— TASK —
A copy is needed of each line in the records that has the word "target".

— GIVEN INFORMATION —
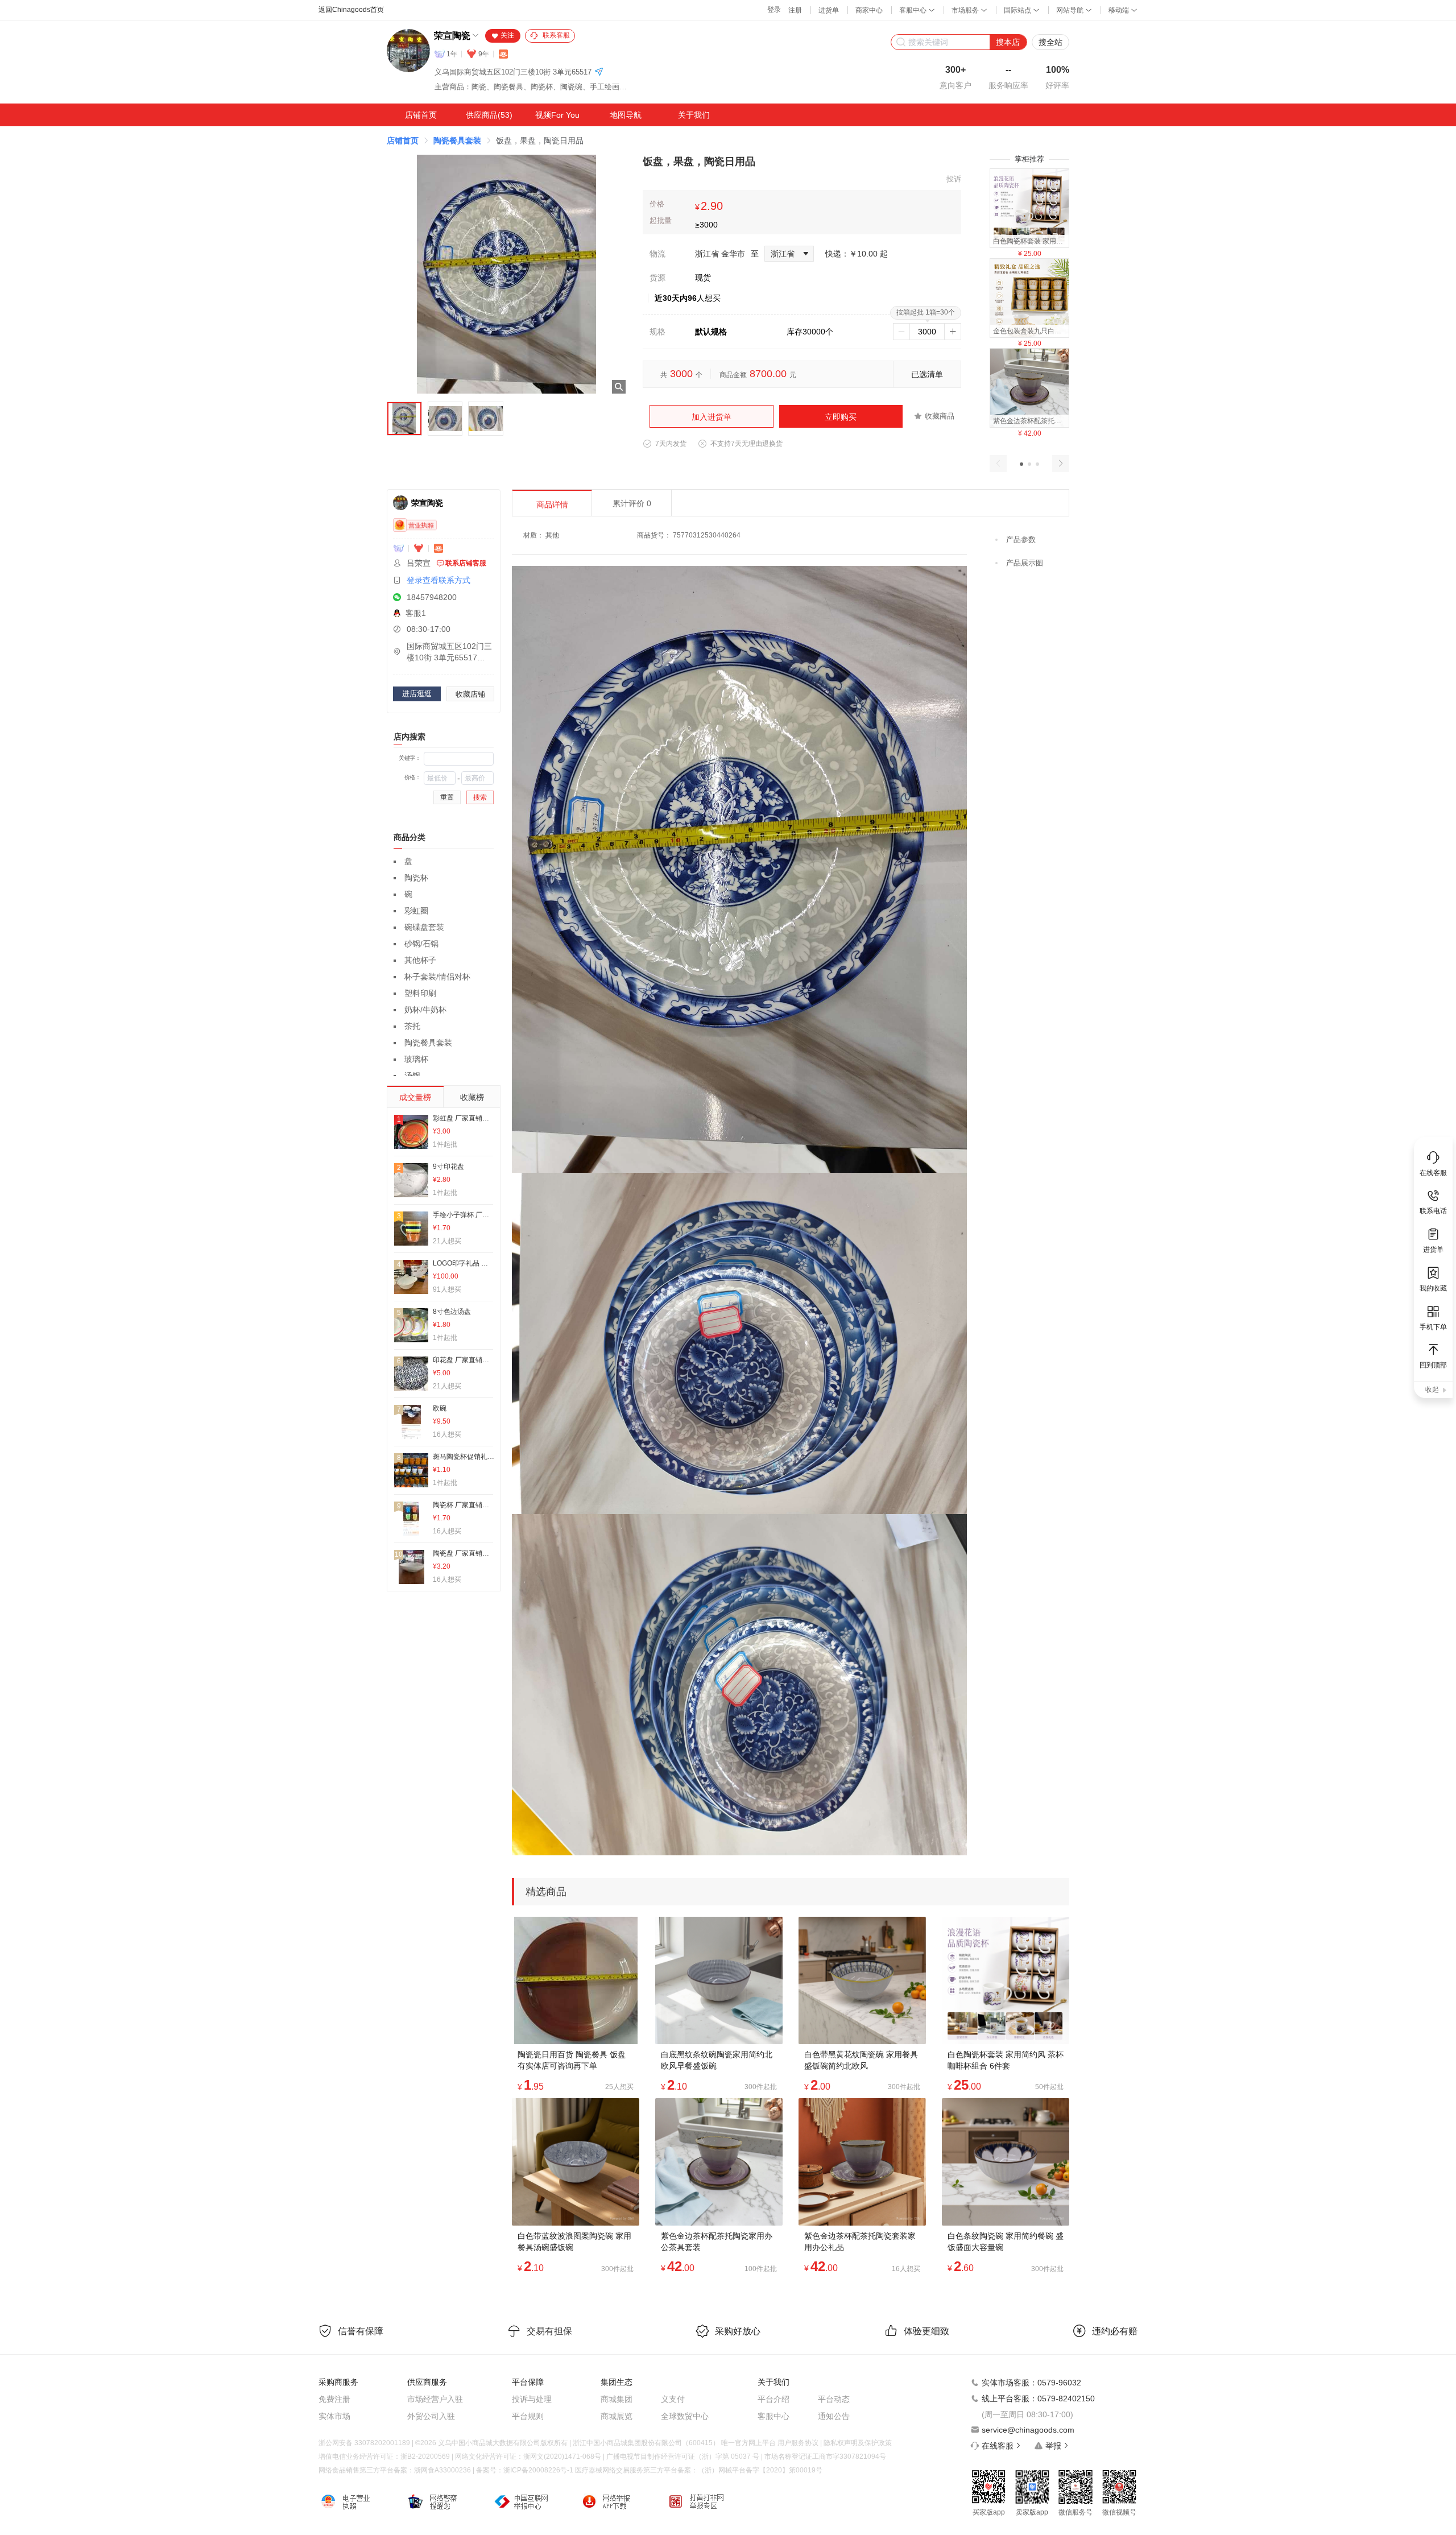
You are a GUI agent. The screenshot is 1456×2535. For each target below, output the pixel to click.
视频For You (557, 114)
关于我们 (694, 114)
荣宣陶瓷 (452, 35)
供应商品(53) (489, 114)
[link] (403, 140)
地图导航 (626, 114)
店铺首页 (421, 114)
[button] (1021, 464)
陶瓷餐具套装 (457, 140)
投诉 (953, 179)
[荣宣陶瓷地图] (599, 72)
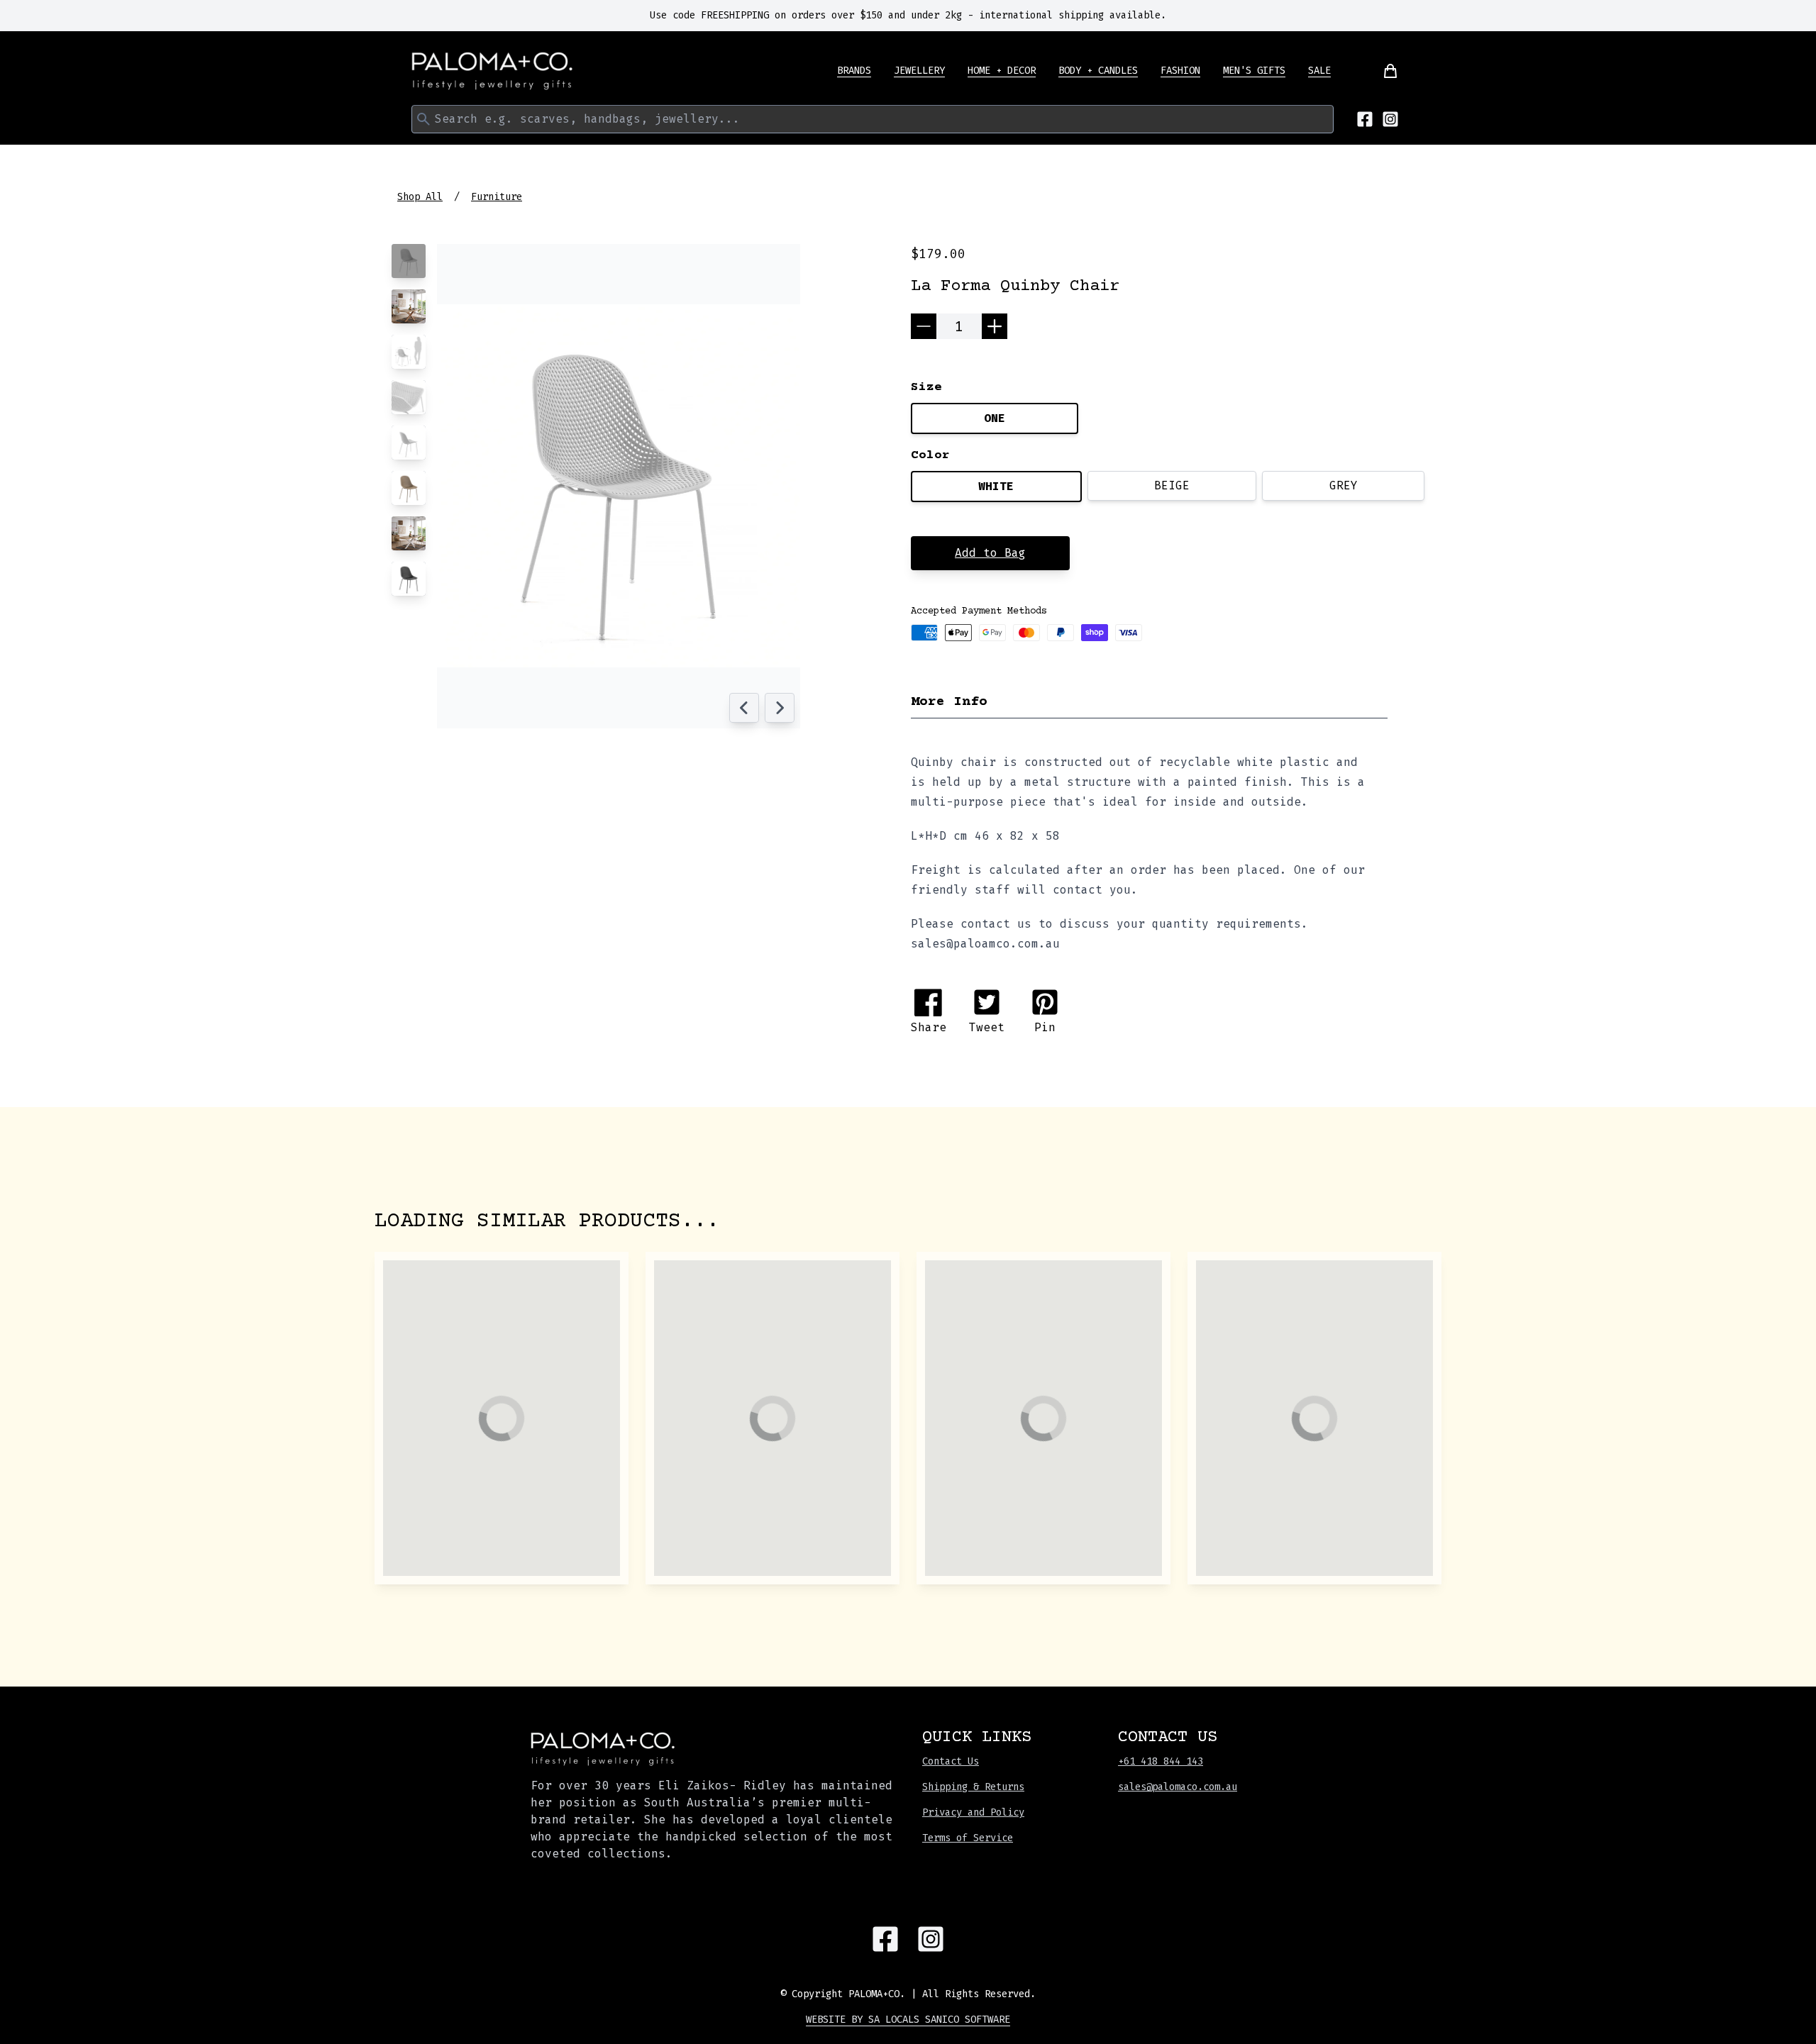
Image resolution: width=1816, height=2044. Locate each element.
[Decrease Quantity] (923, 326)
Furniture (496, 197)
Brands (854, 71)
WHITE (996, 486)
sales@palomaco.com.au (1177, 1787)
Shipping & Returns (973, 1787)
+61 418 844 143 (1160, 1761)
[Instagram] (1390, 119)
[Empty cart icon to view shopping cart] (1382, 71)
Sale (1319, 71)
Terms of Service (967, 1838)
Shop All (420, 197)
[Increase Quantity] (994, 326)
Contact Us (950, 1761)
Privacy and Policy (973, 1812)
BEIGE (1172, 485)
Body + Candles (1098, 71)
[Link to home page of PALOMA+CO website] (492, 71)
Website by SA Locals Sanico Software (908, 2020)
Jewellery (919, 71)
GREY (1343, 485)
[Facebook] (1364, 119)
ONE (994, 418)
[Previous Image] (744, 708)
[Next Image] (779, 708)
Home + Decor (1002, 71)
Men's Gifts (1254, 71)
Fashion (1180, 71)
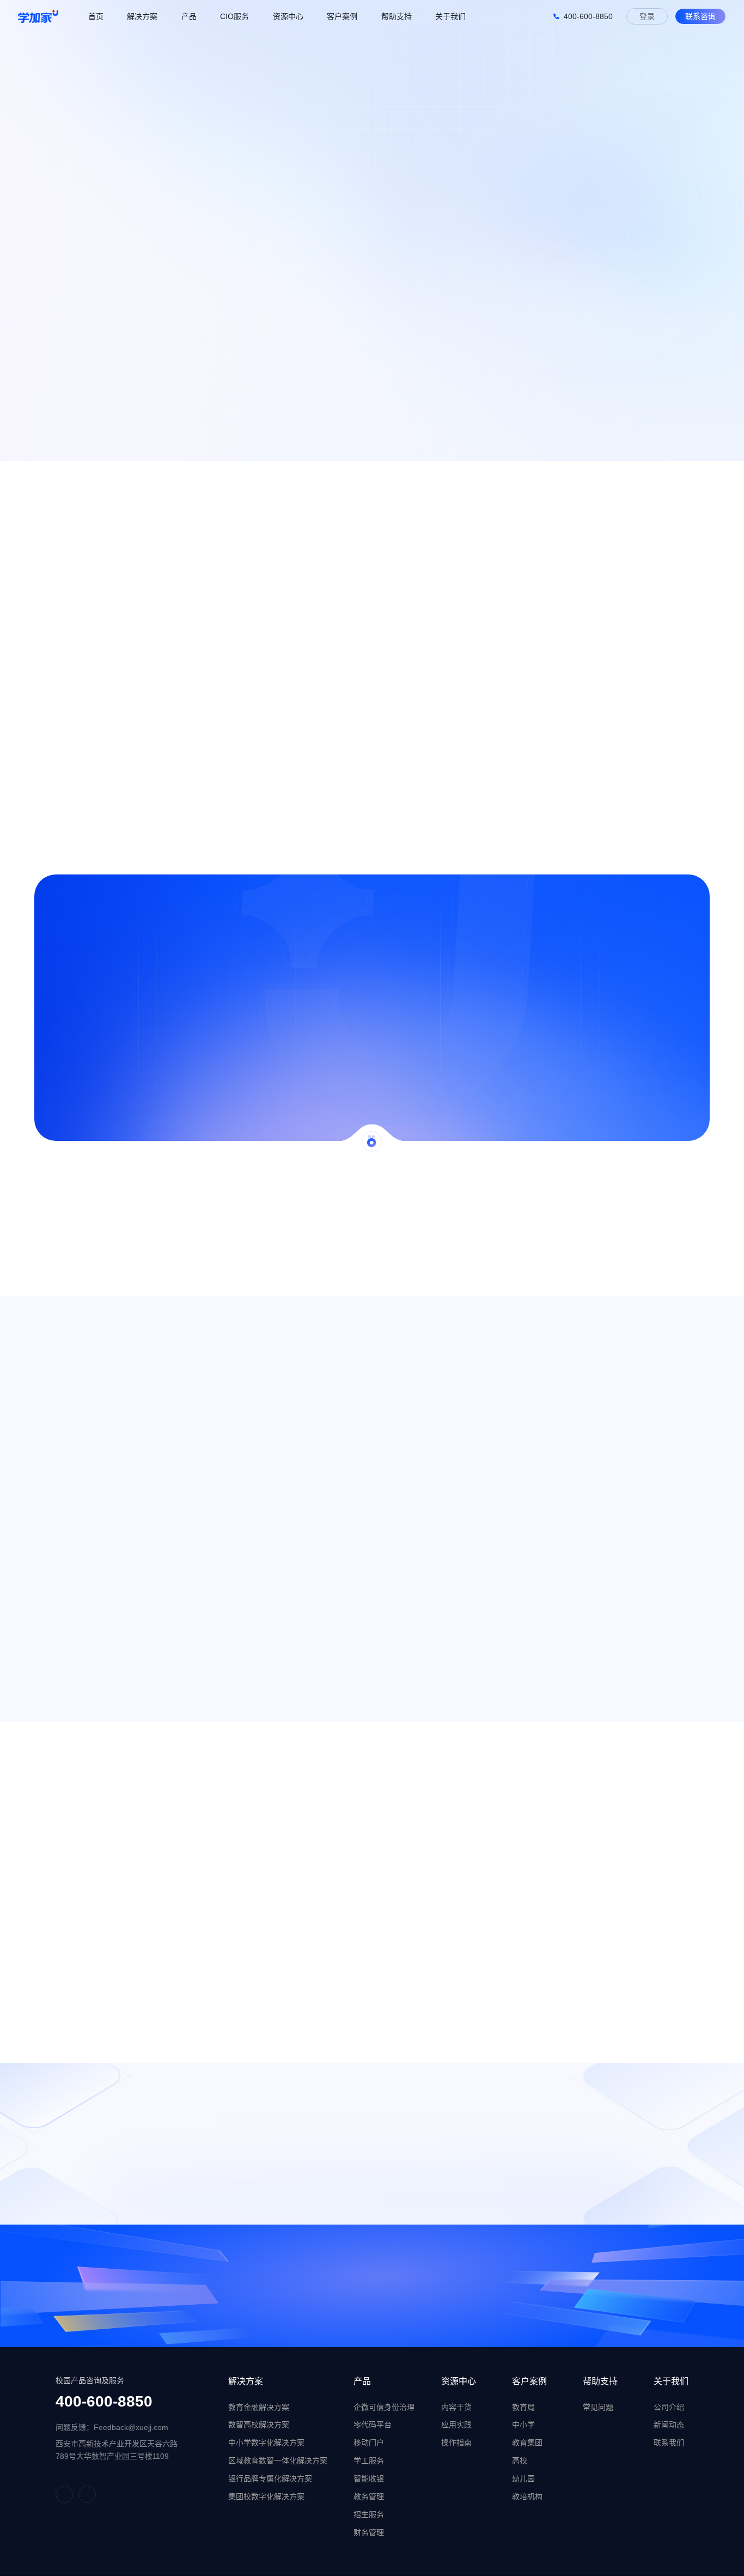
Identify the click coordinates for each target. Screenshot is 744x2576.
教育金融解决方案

— OUTPUT OF THE EXERCISE —
You are a GUI agent. The screenshot is 1456×2535. For each target below, output the pixel to click.
Identify the click coordinates for each target. Screenshot is 744x2576.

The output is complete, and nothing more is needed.